Bad news for approximately 120,000 taxpayers who filed a form 990-T as part of their tax returns, the Internal Revenue Service has accidentally leaked their confidential information.
On Friday, the IRS announced it has accidentally leaked data for taxpayers’ IRAs that was not meant to be public. The Treasury said the issue was discovered on August 26 but didn’t reveal how long the confidential information had been publicly available.
“The IRS recently discovered that some machine-readable (XML) Form 990-T data made available for bulk download section on the Tax Exempt Organization Search (TEOS) should not have been made public. This section is primarily used by those with the ability to use machine-readable data; other more widely used sections of TEOS are unaffected.” reads the statement from the Internal Revenue Service. “The IRS took immediate steps to address this issue. The files have been removed from IRS.gov and will be replaced with updated files in the near future.”
Exposed data included names, contact information, and reported income for those IRAs. Social security numbers, individual tax returns, and other sensitive data were not exposed.
“The disclosure didn’t include Social Security numbers, income figures or information that could harm an individual’s credit, the department said. Some published information included names and contact information.” reported Bloomberg. “The mistaken disclosure could also give Republicans to push for lower IRS funding if they were to win majorities in Congress in the midterm elections.
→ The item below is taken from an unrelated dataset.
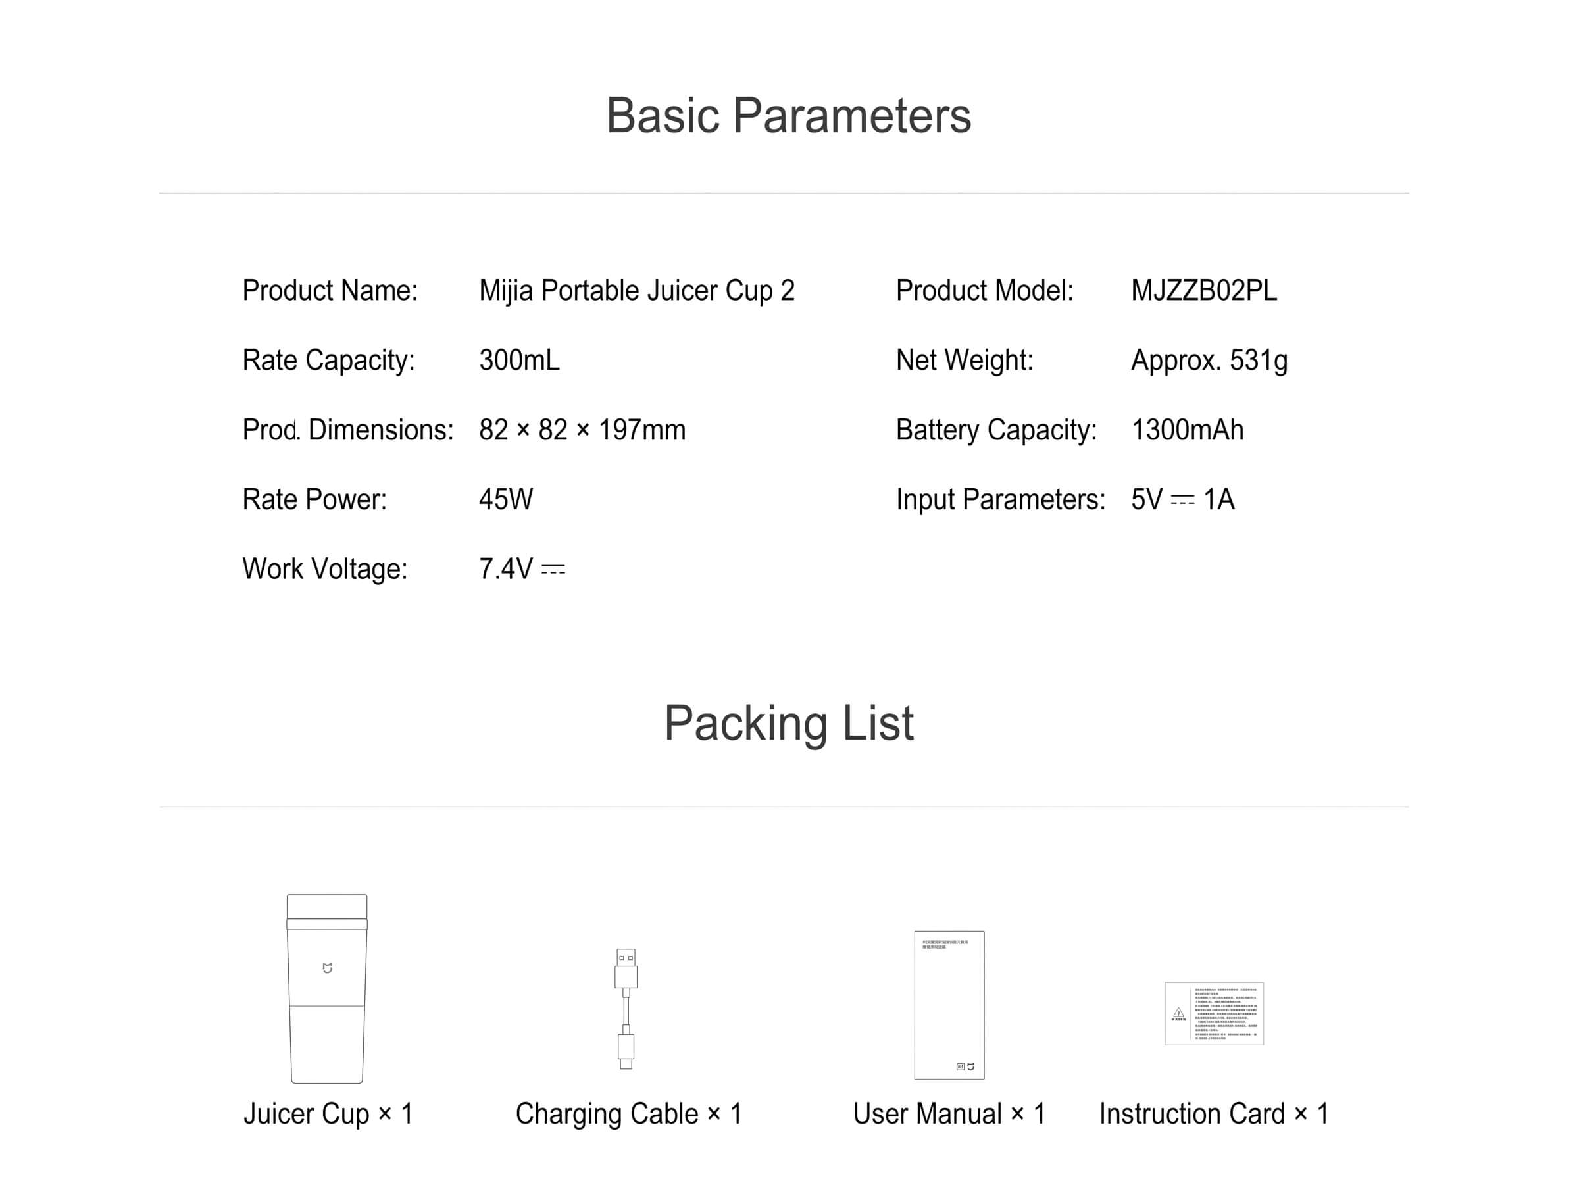1579x1179 pixels.
Task: Click the Approx. 531g net weight value
Action: tap(1209, 360)
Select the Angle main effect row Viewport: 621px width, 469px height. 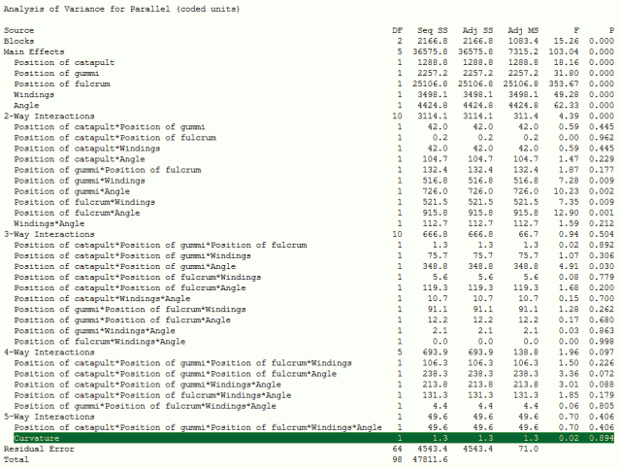[x=28, y=105]
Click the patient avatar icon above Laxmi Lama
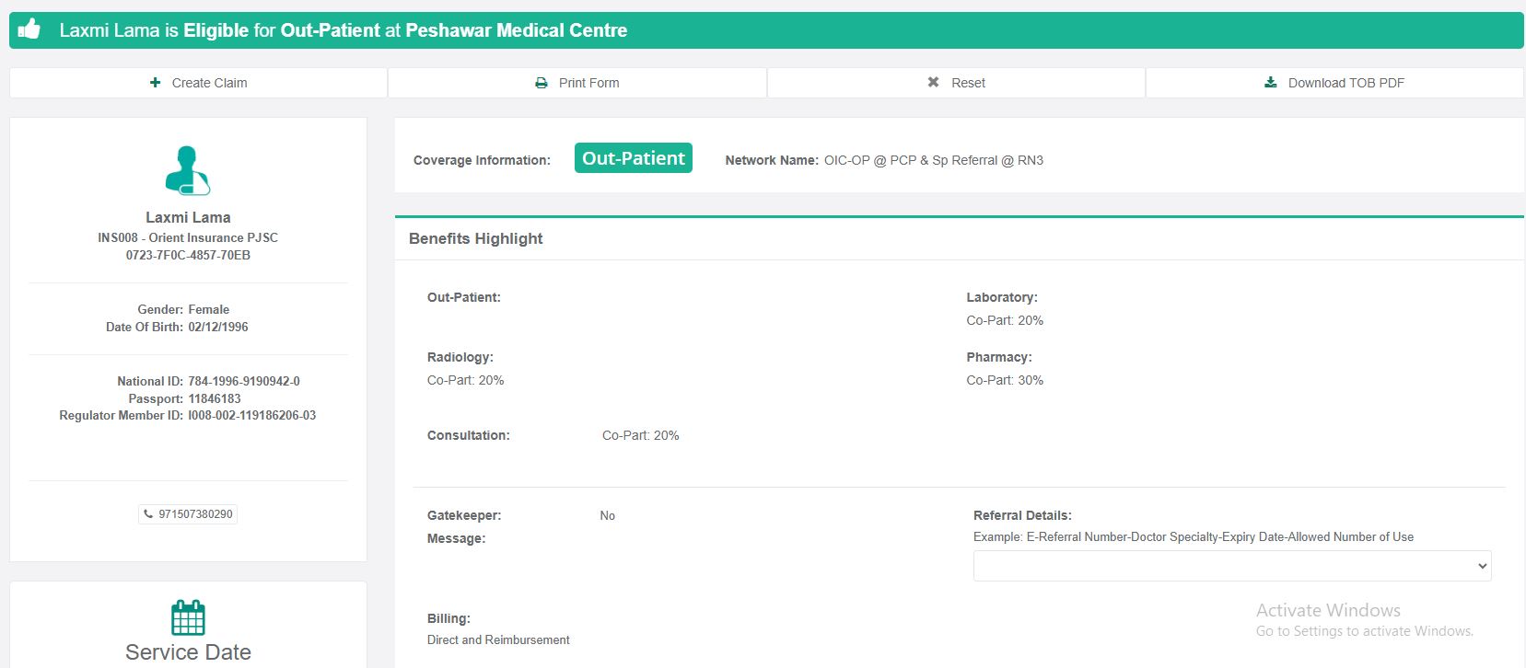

They have criticized the provision in the Democrats’ Inflation Reduction Act, passed last month, that grants the agency $80 billion in additional funding over a decade.”
The Treasury announced that the IRS would contact all impacted individuals in the coming weeks.
“The IRS is continuing to review this situation,” Anna Canfield Roth, the Treasury’s acting assistant secretary for management, said in the letter. “The Treasury Department has instructed the IRS to conduct a prompt review of its practices to ensure necessary protections are in place to prevent unauthorized data disclosures.”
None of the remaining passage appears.